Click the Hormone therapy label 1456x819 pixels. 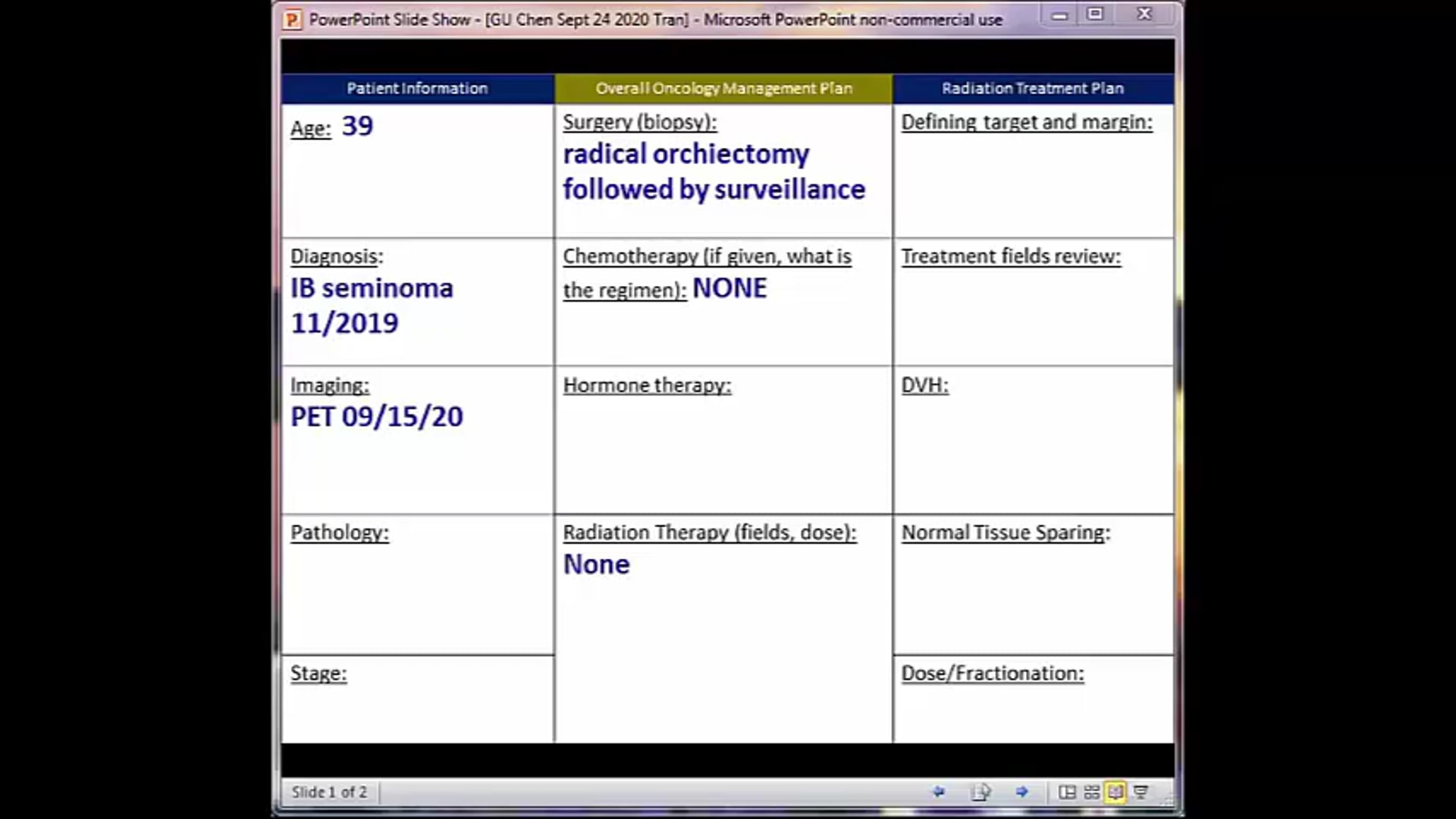pyautogui.click(x=647, y=385)
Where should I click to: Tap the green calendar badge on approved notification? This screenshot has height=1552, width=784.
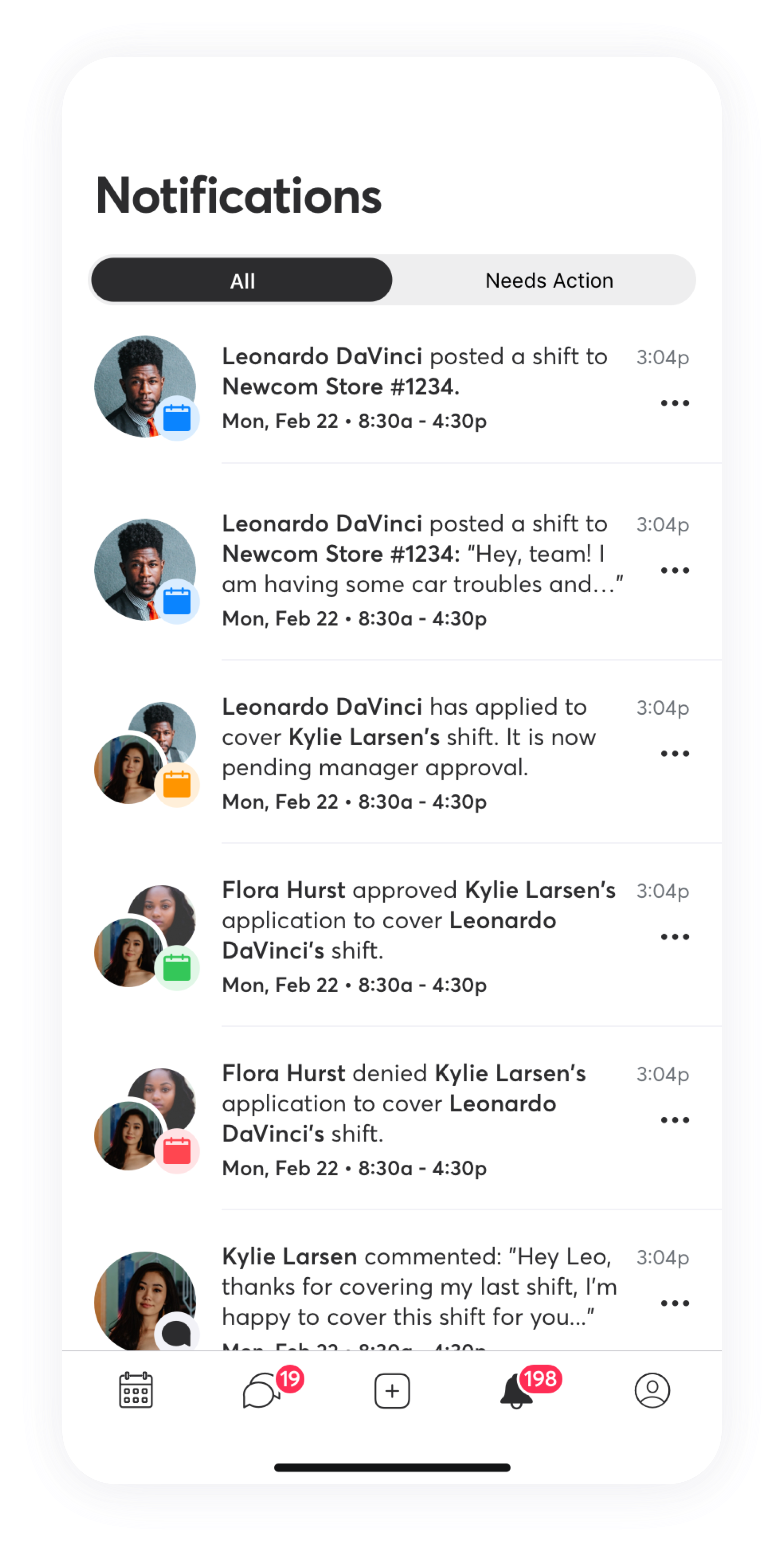[x=177, y=968]
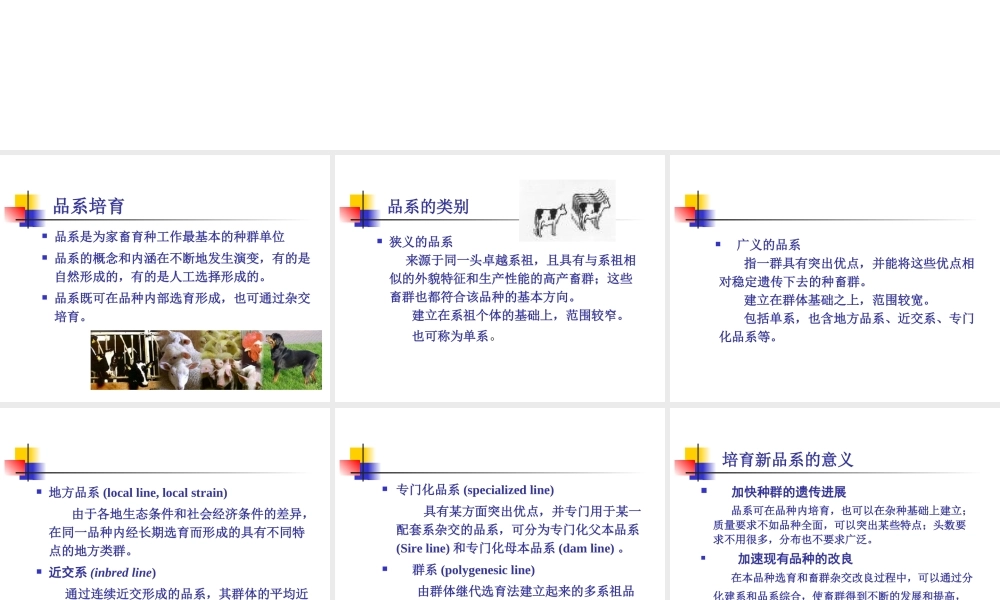Click the logo icon on 专门化品系 slide
Screen dimensions: 1000x600
360,462
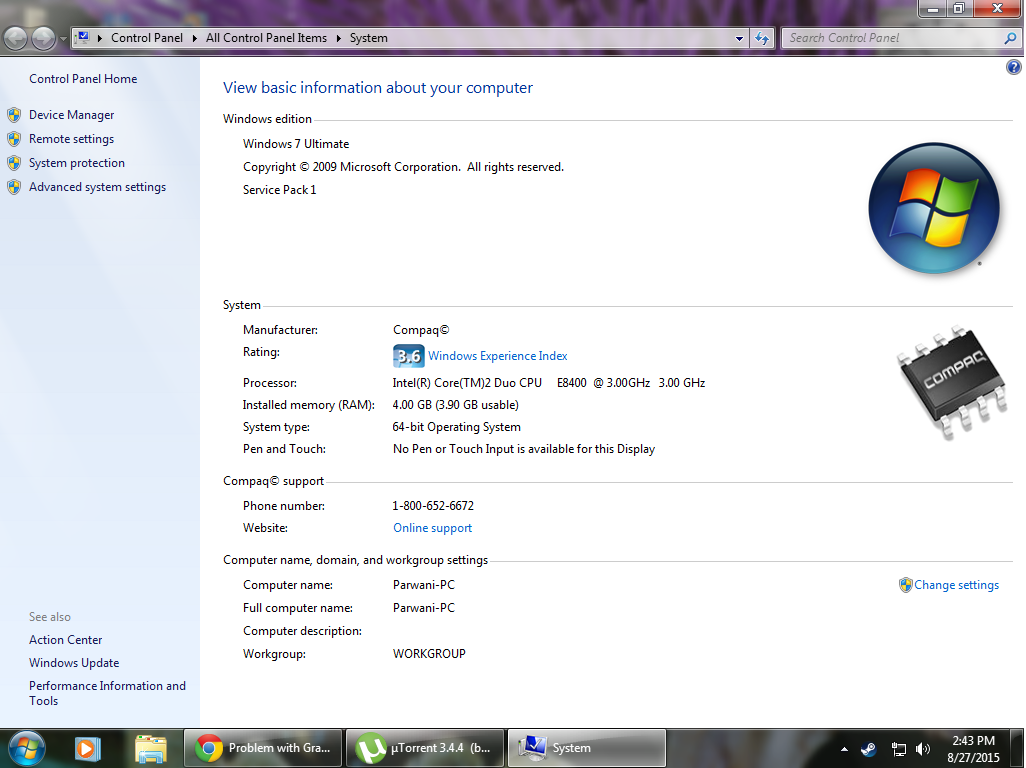This screenshot has width=1026, height=768.
Task: Click Change settings for computer name
Action: [x=956, y=585]
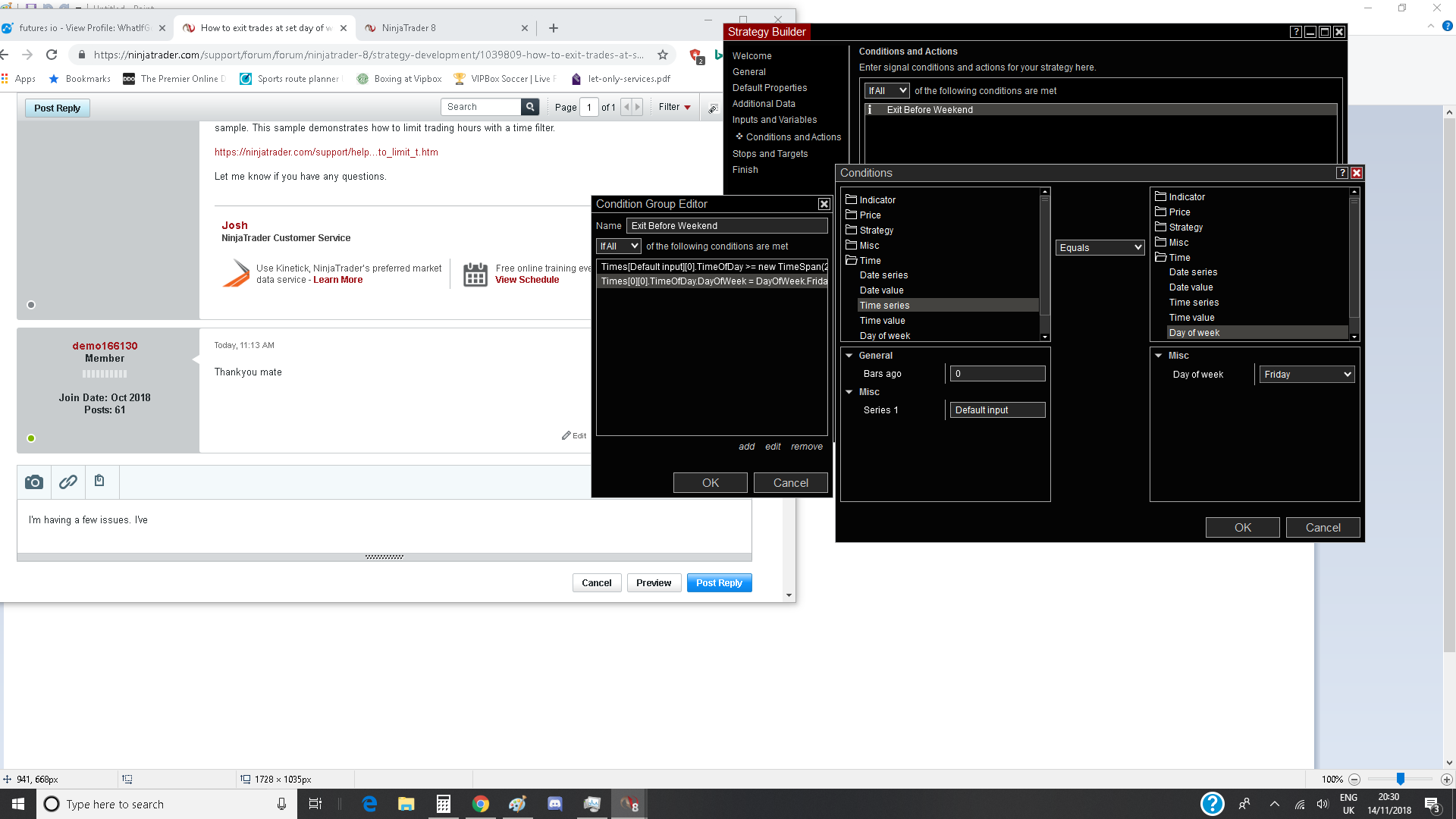Reload the page with refresh icon

[52, 55]
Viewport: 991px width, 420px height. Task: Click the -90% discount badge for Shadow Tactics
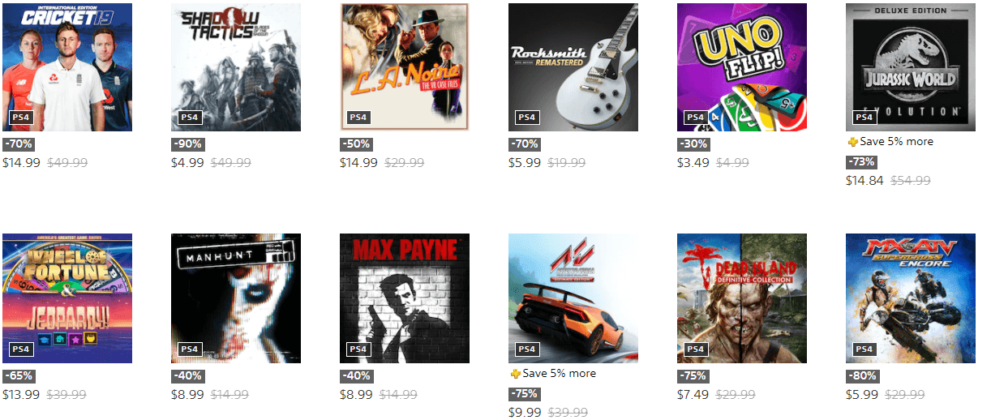(x=188, y=144)
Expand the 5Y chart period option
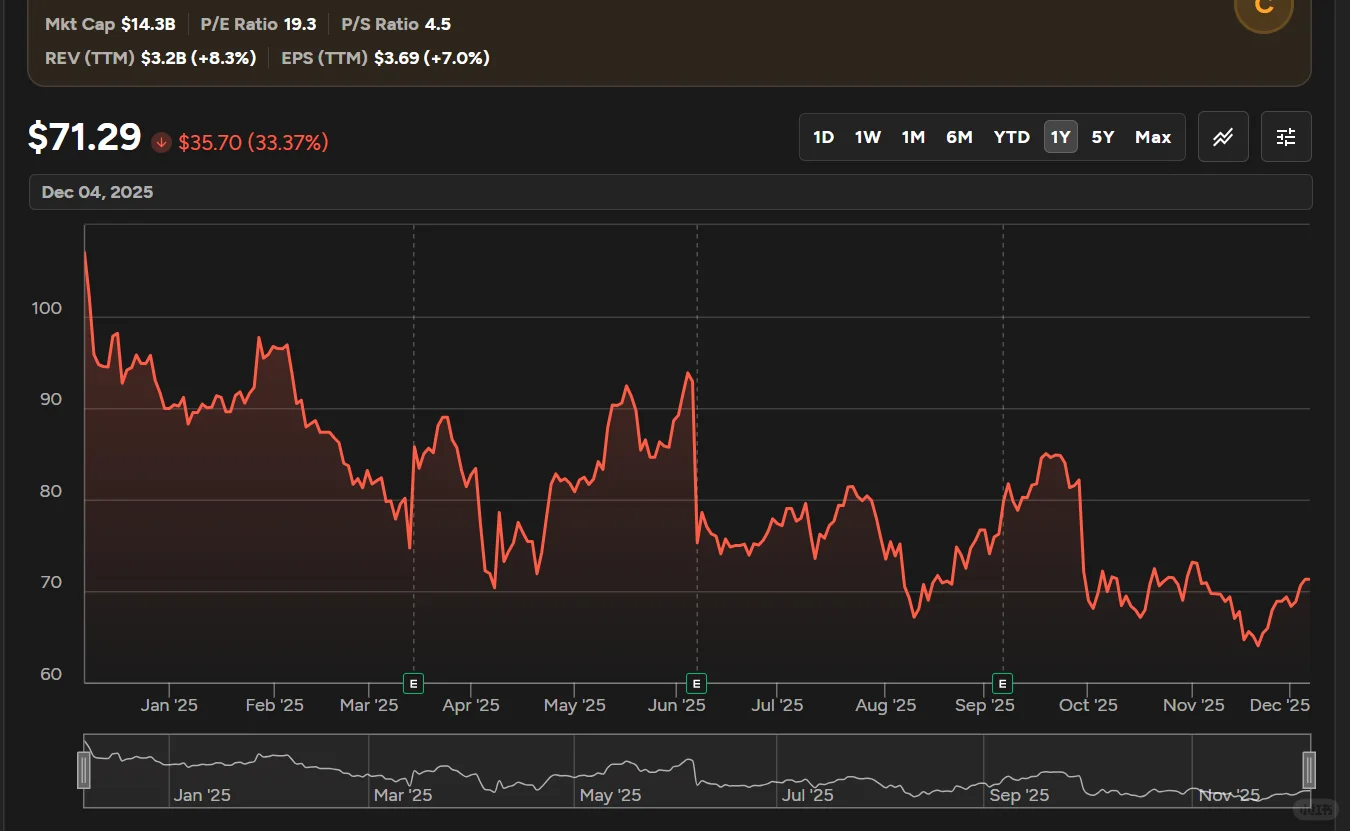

###

WRITTEN TASK: Quote the records word for word, from the line with "Where should I" through the end of the records, and leave the pictures out.

SOLUTION TO THIS PROBLEM:
Where should I click to: Tap the green calendar badge on approved notification? This screenshot has height=1552, width=784.
[x=177, y=968]
Click the logo icon on 专门化品系 slide
Screen dimensions: 1000x600
360,462
This screenshot has width=1026, height=768.
Task: Click Change settings for computer name
Action: [x=956, y=585]
Reload the page with refresh icon

[52, 55]
Viewport: 991px width, 420px height. Task: Click the -90% discount badge for Shadow Tactics
(x=188, y=144)
Expand the 5Y chart period option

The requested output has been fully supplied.